Department of Plant and Microbial Biology & Zurich-Basel Plant Science Center, University of Zurich, Zollikerstrasse 107, CH-8008, Zurich, Switzerland.
Centre for Organismal Studies, Heidelberg University, Im Neuenheimer Feld 230, 69120, Heidelberg, Germany.
Sci Rep. 2019 Feb 4;9(1):1320. doi: 10.1038/s41598-018-36768-4.
Genomic imprinting leads to different expression levels of maternally and paternally derived alleles. Over the last years, major progress has been made in identifying novel imprinted candidate genes in plants, owing to affordable next-generation sequencing technologies. However, reports on sequencing the transcriptome of hybrid F1 seed tissues strongly disagree about how many and which genes are imprinted. This raises questions about the relative impact of biological, environmental, technical, and analytic differences or biases. Here, we adopt a statistical approach, frequently used in RNA-seq data analysis, which properly models count overdispersion and considers replicate information of reciprocal crosses. We show that our statistical pipeline outperforms other methods in identifying imprinted genes in simulated and real data. Accordingly, reanalysis of genome-wide imprinting studies in Arabidopsis and maize shows that, at least for Arabidopsis, an increased agreement across datasets could be observed. For maize, however, consistent reanalysis did not yield a larger overlap between the datasets. This suggests that the discrepancy across publications might be partially due to different analysis pipelines but that technical, biological, and environmental factors underlie much of the discrepancy between datasets. Finally, we show that the set of genes that can be characterized regarding allelic bias by all studies with minimal confidence is small (~8,000/27,416 genes for Arabidopsis and ~12,000/39,469 for maize). In conclusion, we propose to use biologically replicated reciprocal crosses, high sequence coverage, and a generalized linear model approach to identify differentially expressed alleles in developing seeds.

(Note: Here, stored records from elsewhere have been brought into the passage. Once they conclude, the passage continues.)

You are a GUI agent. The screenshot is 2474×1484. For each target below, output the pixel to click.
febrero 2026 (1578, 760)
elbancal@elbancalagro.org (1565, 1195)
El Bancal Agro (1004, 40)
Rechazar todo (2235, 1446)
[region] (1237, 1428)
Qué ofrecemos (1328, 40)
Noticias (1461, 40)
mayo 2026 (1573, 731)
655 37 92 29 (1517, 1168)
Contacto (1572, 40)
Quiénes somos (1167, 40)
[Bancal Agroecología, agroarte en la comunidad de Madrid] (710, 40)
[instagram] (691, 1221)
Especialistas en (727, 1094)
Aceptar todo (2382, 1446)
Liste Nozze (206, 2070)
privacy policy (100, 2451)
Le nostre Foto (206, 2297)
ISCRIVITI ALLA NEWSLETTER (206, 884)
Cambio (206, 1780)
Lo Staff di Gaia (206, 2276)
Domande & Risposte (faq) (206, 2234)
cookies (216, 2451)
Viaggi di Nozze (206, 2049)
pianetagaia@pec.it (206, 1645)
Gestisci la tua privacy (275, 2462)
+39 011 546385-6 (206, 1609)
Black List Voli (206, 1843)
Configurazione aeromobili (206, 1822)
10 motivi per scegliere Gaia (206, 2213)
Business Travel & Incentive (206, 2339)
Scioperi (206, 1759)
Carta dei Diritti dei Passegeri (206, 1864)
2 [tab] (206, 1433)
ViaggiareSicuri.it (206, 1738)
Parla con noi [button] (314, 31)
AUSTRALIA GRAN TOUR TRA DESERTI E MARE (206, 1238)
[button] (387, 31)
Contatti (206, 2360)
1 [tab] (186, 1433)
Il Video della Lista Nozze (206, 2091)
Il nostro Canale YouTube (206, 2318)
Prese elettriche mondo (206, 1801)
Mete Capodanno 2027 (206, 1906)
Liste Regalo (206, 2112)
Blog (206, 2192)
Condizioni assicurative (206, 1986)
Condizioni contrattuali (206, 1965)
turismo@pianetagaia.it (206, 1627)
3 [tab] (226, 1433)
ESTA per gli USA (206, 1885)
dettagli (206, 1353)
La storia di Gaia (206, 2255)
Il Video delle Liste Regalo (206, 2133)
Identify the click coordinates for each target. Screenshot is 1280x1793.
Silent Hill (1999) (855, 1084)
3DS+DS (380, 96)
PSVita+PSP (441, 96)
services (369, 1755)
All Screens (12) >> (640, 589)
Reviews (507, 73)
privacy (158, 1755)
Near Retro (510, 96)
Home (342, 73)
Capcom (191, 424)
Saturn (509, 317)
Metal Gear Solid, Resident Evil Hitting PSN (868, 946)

基因组印迹导致来自母系和父系等位基因的不同表达水平。近年来,由于负担得起的下一代测序技术,在鉴定植物中新的印迹候选基因方面取得了重大进展。然而,关于杂交 F1 种子组织转录组测序的报告强烈不同意有多少和哪些基因是印迹的。这引发了关于生物、环境、技术和分析差异或偏差相对影响的问题。在这里,我们采用了一种统计方法,该方法常用于 RNA-seq 数据分析,能够正确地对计数过度分散进行建模,并考虑到相互交叉的重复信息。我们表明,我们的统计管道在识别模拟和真实数据中的印迹基因方面优于其他方法。相应地,对拟南芥和玉米中全基因组印迹研究的重新分析表明,至少对于拟南芥,可以观察到数据集之间的一致性增加。然而,对于玉米,一致的重新分析并没有在数据集之间产生更大的重叠。这表明,出版物之间的差异可能部分归因于不同的分析管道,但技术、生物和环境因素是数据集之间差异的主要原因。最后,我们表明,通过所有具有最小置信度的研究来描述等位基因偏倚的基因集很小(拟南芥为8000/27416 个基因,玉米为12000/39469 个基因)。总之,我们建议使用生物复制的相互交叉、高序列覆盖度和广义线性模型方法来识别发育种子中差异表达的等位基因。